Specular microscopy is widely used in the analysis of endothelial parameters in humans (Abib and Barreto Jr, 2001). In animals, this technique has already been used to evaluate the corneal endothelium of some species, including dogs (Gwin et al., 1982; Pigatto et al., 2006, 2008), cats (Franzen et al., 2010), chinchillas (Bercht et al., 2015), chickens (Albuquerque et al., 2015), pigs (Vargas et al., 2023), and cows (Azevedo et al., 2023), among other species. In addition to being useful for anatomical assessment, it is possible to use specular microscopy to study the safety of drugs and of corneal and intraocular surgical procedures (Eggeling et al., 2000; Nagatsuyu et al., 2014; Andrade et al., 2019; Terzariol et al., 2016). Using the microscope, specular parameters of the corneal endothelium can be quantified. Specular microscopy is also crucial in evaluating the endothelium before cataract surgery and in evaluating the donor cornea before transplantation.

The corneal endothelium of the equine species has been previously evaluated by non-contact specular microscopy (Andrew et al., 2001), confocal microscopy (Ledbetter and Scarlett, 2009), and optical microscopy (Faganello et al., 2016). Despite these published articles, no studies related to the analysis of endothelial parameters in different regions of the cornea using contact specular microscopy have yet been carried out. The aim of this study was to evaluate the equine corneal endothelium with a contact specular microscope and to quantify the endothelial cell density (ECD) and cell morphology in different regions of the heathy cornea.

MATERIAL AND METHODS

This study was carried out in accordance with ARVO (Association for Research in Vision and Ophthalmology) standards and was approved by the Research Committee of the College of Veterinary of the Federal University of Rio Grande do Sul. A total of 24 healthy eye bulbs from 12 horses were studied; the horses were male or female with ages ranging between 18 and 21 years. The eyes were provided by a local slaughterhouse (xxx). Immediately after slaughter both eyes from each animal were enucleated and kept in individual identified humid chambers until examination with specular microscope. Before endothelial analysis, all eyes underwent an ophthalmic examination that included fluorescein testing (1% Sodium Fluorescein, Allergan, Brazil) and biomicroscopy with a portable slit lamp (Portable Slit lamp SL15, Kowa, Japan). Only eyes with transparent corneas and eyes with a negative fluorescein test were included in the research.

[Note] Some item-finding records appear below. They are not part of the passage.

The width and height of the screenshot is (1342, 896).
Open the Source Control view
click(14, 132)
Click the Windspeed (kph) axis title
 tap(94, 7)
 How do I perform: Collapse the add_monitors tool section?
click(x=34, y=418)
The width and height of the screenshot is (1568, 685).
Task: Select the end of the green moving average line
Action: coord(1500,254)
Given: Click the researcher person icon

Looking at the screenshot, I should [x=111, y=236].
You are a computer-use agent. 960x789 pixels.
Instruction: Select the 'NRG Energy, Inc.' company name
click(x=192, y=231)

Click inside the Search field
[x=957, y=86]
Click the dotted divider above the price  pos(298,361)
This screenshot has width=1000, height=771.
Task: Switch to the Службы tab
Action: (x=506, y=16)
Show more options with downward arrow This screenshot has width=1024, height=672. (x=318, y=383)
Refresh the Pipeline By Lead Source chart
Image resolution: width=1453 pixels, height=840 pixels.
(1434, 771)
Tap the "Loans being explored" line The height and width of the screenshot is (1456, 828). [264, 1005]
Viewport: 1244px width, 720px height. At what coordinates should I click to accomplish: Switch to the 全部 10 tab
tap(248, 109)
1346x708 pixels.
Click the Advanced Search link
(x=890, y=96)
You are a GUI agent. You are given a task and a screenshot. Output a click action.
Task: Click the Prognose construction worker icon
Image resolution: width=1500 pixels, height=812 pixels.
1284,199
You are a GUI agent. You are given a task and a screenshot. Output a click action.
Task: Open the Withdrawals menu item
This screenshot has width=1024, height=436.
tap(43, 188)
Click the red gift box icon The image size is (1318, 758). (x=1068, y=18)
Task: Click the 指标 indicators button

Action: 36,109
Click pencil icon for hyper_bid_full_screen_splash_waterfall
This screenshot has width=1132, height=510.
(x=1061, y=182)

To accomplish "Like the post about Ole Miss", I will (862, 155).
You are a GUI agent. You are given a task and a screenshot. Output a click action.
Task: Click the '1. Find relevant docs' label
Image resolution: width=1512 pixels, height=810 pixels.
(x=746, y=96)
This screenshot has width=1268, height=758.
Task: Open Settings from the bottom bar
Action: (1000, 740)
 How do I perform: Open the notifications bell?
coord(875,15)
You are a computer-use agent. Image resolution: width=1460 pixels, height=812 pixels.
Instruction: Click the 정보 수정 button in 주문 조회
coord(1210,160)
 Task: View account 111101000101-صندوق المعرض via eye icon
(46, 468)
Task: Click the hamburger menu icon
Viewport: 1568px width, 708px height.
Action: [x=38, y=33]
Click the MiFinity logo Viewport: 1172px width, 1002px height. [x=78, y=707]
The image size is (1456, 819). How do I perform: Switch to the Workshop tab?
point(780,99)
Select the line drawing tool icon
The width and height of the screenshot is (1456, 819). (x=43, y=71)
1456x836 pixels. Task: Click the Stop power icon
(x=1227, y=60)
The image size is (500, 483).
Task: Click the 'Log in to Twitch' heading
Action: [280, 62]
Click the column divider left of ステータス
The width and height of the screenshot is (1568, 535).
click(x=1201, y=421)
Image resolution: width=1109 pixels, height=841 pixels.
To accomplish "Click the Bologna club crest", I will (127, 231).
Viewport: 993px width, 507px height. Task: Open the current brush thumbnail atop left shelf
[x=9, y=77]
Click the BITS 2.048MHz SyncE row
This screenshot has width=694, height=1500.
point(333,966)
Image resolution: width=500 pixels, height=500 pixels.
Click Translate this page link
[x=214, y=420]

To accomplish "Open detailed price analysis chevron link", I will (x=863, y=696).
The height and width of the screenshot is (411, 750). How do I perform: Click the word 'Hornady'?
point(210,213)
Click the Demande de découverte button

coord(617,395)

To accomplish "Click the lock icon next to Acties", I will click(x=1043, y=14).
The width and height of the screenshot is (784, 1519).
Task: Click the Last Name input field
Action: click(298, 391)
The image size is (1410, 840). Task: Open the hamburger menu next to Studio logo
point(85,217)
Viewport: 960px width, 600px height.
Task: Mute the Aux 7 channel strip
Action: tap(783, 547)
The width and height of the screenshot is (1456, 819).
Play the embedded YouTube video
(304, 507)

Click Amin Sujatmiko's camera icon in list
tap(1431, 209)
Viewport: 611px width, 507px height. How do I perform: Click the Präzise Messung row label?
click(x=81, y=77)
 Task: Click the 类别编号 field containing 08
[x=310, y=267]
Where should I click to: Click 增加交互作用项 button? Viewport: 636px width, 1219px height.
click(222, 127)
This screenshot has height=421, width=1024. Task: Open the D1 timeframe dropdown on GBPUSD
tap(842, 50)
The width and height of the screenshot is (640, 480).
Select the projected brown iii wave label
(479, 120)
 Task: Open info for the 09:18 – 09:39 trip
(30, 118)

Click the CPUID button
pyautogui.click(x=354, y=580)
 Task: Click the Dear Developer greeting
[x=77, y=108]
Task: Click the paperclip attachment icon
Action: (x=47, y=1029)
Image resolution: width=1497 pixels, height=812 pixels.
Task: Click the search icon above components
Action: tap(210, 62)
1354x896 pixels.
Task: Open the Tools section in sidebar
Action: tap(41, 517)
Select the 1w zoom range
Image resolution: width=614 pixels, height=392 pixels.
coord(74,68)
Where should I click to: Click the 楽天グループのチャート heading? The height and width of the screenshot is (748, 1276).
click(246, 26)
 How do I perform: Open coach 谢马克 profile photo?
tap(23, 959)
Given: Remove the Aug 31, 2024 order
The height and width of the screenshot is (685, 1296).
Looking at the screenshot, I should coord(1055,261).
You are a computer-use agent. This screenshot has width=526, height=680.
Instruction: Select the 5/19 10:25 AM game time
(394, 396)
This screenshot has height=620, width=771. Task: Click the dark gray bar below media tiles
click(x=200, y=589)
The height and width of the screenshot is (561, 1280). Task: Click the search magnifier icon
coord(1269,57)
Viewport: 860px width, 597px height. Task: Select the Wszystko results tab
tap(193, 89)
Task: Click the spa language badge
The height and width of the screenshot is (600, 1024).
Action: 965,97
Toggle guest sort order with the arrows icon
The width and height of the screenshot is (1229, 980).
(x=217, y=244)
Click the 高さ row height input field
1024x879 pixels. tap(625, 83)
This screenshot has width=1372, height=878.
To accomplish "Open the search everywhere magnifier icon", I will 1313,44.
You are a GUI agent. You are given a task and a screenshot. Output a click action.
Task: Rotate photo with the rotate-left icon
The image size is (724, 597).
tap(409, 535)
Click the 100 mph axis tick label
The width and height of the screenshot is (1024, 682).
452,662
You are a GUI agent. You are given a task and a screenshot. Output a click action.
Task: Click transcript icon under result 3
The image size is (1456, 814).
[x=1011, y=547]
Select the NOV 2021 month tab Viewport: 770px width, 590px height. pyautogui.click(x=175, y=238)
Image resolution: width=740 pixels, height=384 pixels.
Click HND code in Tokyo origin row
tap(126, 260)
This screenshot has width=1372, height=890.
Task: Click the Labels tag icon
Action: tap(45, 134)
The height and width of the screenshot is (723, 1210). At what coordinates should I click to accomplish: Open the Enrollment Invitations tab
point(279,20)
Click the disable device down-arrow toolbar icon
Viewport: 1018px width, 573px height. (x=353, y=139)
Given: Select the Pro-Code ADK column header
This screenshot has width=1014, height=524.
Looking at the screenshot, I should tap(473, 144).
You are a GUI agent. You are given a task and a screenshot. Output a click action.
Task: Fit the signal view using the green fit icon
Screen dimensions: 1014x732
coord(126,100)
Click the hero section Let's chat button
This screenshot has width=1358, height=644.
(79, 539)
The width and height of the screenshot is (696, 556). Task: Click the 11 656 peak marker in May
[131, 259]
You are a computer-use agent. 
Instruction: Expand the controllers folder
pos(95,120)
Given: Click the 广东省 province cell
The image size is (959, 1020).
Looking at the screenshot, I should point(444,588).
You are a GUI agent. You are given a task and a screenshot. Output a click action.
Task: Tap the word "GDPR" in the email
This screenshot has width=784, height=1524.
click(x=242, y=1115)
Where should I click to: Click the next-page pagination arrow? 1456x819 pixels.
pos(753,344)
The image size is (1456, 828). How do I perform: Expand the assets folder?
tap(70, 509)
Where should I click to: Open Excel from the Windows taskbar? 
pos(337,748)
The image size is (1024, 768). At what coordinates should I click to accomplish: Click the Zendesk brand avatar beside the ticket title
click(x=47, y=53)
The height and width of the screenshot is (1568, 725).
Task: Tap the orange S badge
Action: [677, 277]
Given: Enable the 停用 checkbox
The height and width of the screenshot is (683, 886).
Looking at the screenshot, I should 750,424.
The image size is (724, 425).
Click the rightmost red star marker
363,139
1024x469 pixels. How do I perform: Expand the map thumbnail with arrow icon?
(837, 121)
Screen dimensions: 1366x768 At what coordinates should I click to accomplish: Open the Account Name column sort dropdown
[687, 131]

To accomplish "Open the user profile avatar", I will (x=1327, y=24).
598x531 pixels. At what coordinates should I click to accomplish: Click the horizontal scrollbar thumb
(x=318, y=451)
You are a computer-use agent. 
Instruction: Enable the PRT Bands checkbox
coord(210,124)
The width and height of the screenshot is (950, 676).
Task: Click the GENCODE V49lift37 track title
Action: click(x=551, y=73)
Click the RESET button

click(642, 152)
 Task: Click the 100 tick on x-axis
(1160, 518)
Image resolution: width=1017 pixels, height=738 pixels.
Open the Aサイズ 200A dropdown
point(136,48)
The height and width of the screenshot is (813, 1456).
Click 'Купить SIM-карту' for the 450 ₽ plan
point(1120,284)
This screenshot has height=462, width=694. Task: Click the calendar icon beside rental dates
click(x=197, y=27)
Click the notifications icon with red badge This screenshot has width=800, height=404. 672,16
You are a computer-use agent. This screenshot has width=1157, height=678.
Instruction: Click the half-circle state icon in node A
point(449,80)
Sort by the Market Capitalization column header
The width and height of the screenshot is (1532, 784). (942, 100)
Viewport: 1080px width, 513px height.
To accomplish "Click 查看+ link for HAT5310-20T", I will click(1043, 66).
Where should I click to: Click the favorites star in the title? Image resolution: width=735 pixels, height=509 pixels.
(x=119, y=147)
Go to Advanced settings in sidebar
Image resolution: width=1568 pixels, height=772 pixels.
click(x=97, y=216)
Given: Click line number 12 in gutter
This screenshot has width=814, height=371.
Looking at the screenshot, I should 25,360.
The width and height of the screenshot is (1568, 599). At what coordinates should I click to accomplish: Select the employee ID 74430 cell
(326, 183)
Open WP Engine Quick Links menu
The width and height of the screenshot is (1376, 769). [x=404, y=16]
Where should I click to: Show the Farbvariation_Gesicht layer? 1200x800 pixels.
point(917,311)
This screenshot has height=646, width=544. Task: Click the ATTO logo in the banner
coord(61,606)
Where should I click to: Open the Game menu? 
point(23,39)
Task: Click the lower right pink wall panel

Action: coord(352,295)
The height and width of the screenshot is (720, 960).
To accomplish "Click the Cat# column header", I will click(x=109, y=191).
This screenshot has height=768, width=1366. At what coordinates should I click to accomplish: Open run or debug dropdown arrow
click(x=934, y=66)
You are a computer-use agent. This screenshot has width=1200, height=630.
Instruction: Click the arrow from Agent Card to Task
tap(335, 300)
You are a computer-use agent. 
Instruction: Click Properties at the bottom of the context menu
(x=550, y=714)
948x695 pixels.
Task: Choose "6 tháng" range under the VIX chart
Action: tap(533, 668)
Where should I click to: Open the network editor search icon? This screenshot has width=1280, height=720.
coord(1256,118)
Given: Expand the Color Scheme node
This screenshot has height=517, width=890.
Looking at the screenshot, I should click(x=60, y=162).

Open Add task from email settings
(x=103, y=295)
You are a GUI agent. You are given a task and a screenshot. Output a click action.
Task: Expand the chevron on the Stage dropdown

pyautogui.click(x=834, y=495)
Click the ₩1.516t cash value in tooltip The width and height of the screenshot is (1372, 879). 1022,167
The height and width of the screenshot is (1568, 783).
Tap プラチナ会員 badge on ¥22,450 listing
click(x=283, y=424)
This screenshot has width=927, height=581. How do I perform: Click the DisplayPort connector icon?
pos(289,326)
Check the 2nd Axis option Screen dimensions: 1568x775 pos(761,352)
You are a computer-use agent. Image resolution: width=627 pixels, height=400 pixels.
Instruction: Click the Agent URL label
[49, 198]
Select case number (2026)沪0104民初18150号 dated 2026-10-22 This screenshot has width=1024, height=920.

Endothelial microscopy was performed within two hours after enucleation using a specular contact microscope (Celmax, Medical Service®, Brazil). After being removed from the humid chamber, the eyes were fixed on a support adapted to the contact specular microscope. The cornea was lubricated with saline solution and the objective lens of the microscope was positioned over the central, superior, inferior, lateral, and medial regions of the cornea for digital photographic recording of the endothelium. Two specular micrographs were captured from each region of the cornea; from each image, 30 cells were analyzed and both ECD and cellular morphology (hexagonality) values were obtained. All assessments were carried out by the same evaluator, using a process in which the center of each cell was marked by the examiner and the ECD was automatically obtained.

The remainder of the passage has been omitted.